Colorado Winds Up With Wind

Colorado was third in the nation in new installed wind generating capacity for the second quarter of 2007, according to the American Wind Energy Association. Colorado installed 75 megawatts of new wind power with completion of PPM Energy’s Twin Buttes project near Lamar.

Texas built 603 megawatts of new wind power in the second quarter and Illinois 198 megawatts. Texas leads the nation in total installed wind capacity, with 3,352 MW. Colorado is currently in 10th place nationally in wind generating capacity, with 367 megawatts. The state could soon jump to as high as third, however, with completion of three projects currently under construction, including the 400 MW Peetz Table Wind Energy Center.In virtually every scenario for reducing carbon emissions to combat global climate change, wind power plays a critical role. It is the alternative energy source that is most commercially developed, and which can replace conventional energy sources in the near-term.

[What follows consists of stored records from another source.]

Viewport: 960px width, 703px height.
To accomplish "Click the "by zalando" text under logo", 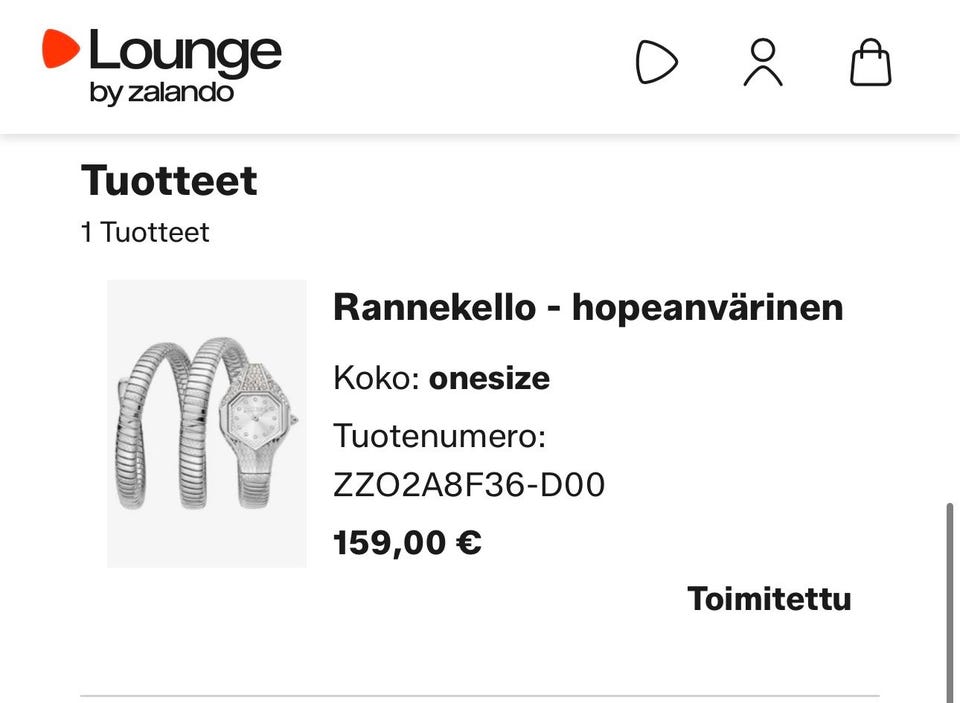I will click(162, 93).
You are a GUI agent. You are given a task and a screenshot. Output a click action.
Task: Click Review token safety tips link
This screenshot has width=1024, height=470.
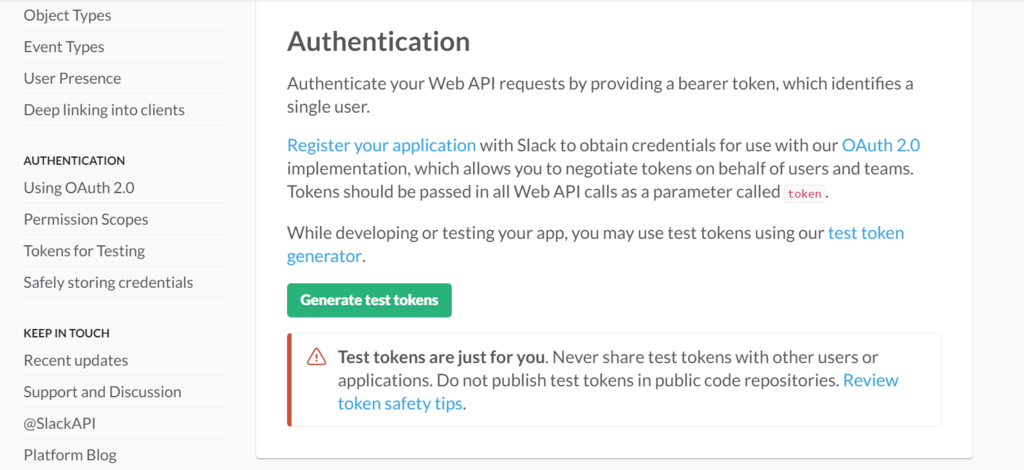click(618, 392)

While the industry nationally will add over 3,000 megawatts of new wind power this year — a new record, AWEA says:

“This bullish performance by the industry is tempered by supply chain shortages and policy uncertainty — two barriers that are related. Wind power developers report that turbine availability is a limiting factor — in other words, there is demand for even more wind energy but companies can’t build more projects because there aren’t enough new wind turbines to buy.

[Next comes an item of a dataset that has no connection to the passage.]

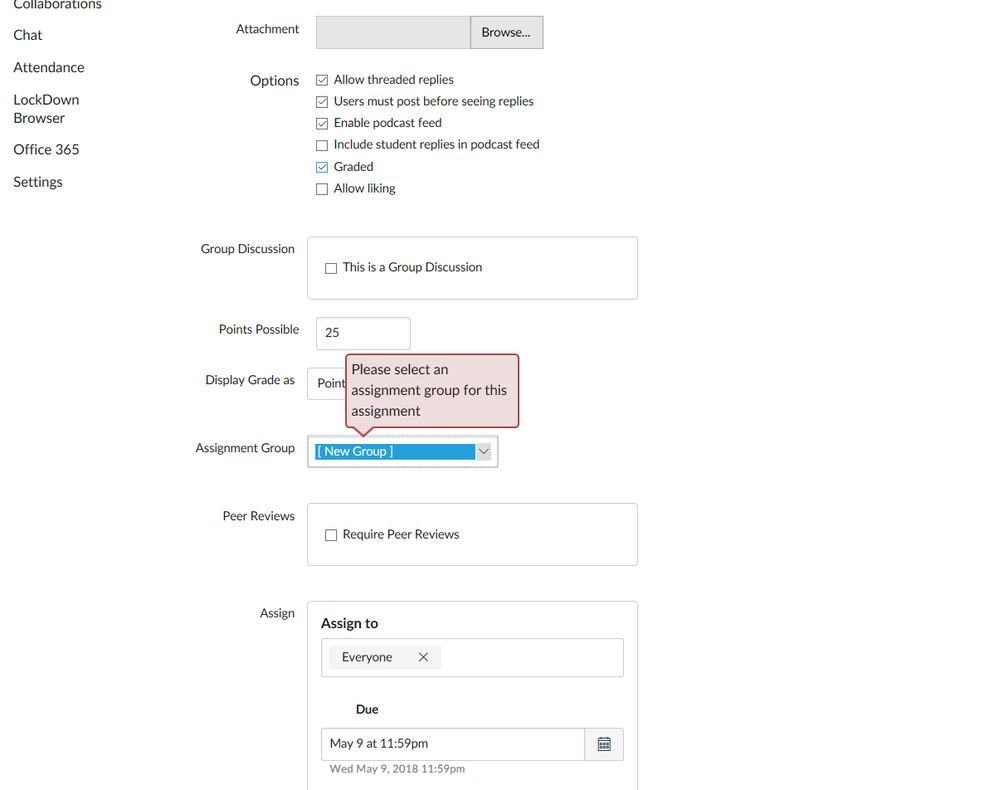Disable the Enable podcast feed option

(322, 124)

“And, in turn, there aren’t enough manufacturing facilities for turbines and turbine parts in the country because the U.S. government’s intermittent policy toward renewables has discouraged companies from investing in manufacturing facilities.”

While the reality of global warming has virtually all conservation groups supporting wind energy development, that support does not come without caveats. Wind energy can be rough on wildlife, particularly birds and bats, often in ways that are not obvious.

“There are challenges,” says Ken Strom, director of conservation for Audubon Colorado. “Audubon and other environmental groups certainly want to see wind energy succeed, so we begin at that point. But it is not totally benign when it comes ot impacts on wildlife. We’ve been trying to make the point that you’ve got to be careful about how you construct these things.

When wind farms were first constructed beginning about 20 years ago, the big problem was direct mortality from spinning turbines. California’s Altamont wind farm was notorious in this regard. It’s high-speed blades were spinning in a mountain pass that was a major migratory route for hawks and eagles. That particular facility continues to mow down birds in alarming numbers, but modern wind farms use slower speed blades and are less alluring to perching birds. So direct mortality is less of a problem.

“Everybody focuses on direct mortality,” Strom says, “But the bigger impact from wind farms in the future has to do with habitat loss and degradation rather than direct mortality.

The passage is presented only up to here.